Red Beet, Rose Water, Honey, Goat Cheese And Goat Milk Ice Cream: Food blogger Nik Sharma unleashed this unlikely concoction in 2015, admitting it was a “hard one to name, too many ingredients that stood out and deserved a mention.” Sharma stated this unlikely creation offered a happy surprise in its hue because the “red pigment known as Betalain in the beets, it started off as pink but turned red after the ice cream base was removed from the hot stove and then went back to pink as it cooled down. I know the pigment color is pH sensitive (acidic/alkaline environments) but this temperature effect was new to me.”

Thanksgiving Dinner Ice Cream: Delaware’s Reheboth Ice Cream attempted to make a new November tradition by combining African vanilla ice cream with pasteurized egg yolks, superfine sugar, Heinie Hurtn’ Hot Sauce, and Campbell’s tomato juice topped with tomatoes, potatoes and green beans. Oddee.com tried it and rued, “Yeah, we’re not too surprised this is one isn’t sold anymore.”

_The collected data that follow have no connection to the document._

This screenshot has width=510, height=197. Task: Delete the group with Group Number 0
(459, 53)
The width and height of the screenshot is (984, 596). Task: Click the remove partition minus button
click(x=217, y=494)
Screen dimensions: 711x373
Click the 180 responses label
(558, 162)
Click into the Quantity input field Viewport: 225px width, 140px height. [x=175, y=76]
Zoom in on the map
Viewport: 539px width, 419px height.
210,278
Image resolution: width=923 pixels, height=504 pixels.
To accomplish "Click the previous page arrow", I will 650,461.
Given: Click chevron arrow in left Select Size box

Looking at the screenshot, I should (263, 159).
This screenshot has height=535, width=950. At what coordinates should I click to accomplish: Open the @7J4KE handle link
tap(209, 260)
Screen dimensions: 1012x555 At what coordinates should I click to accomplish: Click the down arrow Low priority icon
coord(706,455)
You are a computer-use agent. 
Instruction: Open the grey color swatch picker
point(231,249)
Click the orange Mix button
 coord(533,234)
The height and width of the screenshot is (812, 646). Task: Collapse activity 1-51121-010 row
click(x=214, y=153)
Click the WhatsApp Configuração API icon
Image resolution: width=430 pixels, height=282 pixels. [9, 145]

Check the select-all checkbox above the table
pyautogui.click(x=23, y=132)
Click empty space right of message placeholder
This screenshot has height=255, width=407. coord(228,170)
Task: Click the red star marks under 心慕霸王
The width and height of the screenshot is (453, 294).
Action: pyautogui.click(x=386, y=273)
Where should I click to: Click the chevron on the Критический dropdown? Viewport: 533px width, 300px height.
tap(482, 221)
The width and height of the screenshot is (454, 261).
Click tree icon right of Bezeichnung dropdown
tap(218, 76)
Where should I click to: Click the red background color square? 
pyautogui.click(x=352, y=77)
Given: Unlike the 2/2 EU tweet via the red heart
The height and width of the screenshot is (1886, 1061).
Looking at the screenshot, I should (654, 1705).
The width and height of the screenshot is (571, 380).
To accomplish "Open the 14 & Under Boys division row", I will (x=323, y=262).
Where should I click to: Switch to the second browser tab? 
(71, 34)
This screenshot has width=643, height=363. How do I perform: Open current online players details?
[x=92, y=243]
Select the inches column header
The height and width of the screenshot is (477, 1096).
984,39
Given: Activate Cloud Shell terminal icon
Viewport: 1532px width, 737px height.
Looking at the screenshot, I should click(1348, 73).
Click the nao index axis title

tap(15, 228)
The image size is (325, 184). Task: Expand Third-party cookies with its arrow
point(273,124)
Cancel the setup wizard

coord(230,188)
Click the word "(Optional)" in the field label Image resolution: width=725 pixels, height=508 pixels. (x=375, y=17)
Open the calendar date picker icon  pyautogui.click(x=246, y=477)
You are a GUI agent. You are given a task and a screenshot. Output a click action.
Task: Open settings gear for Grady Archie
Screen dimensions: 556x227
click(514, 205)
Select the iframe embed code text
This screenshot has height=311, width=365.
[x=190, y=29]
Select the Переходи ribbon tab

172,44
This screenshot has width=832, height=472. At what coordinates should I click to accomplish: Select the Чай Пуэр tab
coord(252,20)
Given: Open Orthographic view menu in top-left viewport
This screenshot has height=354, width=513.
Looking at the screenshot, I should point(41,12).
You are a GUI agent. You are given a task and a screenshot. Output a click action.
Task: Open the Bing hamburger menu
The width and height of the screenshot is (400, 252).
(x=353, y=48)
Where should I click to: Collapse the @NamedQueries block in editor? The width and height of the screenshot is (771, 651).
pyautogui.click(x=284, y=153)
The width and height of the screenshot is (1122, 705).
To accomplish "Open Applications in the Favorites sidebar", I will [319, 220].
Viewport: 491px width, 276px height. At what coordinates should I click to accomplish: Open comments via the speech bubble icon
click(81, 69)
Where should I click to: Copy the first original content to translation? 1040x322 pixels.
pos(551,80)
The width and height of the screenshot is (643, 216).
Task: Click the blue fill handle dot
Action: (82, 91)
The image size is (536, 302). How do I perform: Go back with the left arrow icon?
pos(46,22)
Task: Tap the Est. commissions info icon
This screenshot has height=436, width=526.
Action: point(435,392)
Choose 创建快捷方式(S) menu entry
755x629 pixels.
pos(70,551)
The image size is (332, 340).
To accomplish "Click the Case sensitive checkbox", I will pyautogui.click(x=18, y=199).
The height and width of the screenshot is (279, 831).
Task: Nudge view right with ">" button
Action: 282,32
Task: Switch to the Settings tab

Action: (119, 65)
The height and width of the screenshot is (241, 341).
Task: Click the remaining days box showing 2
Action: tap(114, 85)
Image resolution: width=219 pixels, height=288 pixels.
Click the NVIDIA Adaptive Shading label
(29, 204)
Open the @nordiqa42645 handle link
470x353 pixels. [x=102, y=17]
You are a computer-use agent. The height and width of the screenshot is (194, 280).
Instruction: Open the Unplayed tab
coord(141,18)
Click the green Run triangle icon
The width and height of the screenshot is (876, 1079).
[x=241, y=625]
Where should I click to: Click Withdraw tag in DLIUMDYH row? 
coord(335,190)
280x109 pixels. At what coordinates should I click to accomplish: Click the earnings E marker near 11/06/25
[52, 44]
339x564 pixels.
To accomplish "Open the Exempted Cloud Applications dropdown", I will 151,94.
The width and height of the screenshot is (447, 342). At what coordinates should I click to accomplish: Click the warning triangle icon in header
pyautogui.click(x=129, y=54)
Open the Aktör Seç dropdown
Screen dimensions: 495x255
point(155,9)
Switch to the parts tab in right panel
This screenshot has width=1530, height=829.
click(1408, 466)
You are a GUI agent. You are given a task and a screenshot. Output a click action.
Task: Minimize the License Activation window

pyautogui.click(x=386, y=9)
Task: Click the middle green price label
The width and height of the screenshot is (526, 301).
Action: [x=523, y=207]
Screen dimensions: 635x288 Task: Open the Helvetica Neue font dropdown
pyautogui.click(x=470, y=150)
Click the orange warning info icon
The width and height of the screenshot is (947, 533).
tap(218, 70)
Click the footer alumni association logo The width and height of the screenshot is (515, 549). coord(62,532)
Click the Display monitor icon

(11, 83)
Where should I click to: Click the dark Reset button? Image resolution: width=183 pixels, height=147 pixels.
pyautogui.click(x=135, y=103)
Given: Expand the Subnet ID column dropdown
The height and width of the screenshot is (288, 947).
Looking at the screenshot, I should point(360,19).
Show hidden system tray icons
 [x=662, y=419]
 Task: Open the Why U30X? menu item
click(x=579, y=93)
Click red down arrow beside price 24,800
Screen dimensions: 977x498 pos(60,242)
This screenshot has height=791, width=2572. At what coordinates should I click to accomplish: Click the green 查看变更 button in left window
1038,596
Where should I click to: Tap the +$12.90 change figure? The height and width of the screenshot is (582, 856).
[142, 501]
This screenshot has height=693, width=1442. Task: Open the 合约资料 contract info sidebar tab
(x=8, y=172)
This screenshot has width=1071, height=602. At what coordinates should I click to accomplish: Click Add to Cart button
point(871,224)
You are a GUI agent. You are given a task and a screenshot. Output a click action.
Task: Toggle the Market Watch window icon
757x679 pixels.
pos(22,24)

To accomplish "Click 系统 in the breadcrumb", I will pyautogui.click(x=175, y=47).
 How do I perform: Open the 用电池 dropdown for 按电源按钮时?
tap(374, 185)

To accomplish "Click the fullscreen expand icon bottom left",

The Gold Ice Cream Cone: Unlike other eateries that focused solely on the ice cream, the California chain Snowopolis released a 24K pure gold ice cream cone in 2018 that was created by pre-spraying a waffle cone with edible gold dust, filling it with vanilla soft serve ice cream and coating it with 24K tinfoil-like gold leaves. The offering sold at $15 per serving, but there was a drawback since the gold used in the product was not absorbed into the digestive system, thus offering no nutritionally-rooted ROI as the golden ingredients went the route not normally associated with most precious of metals.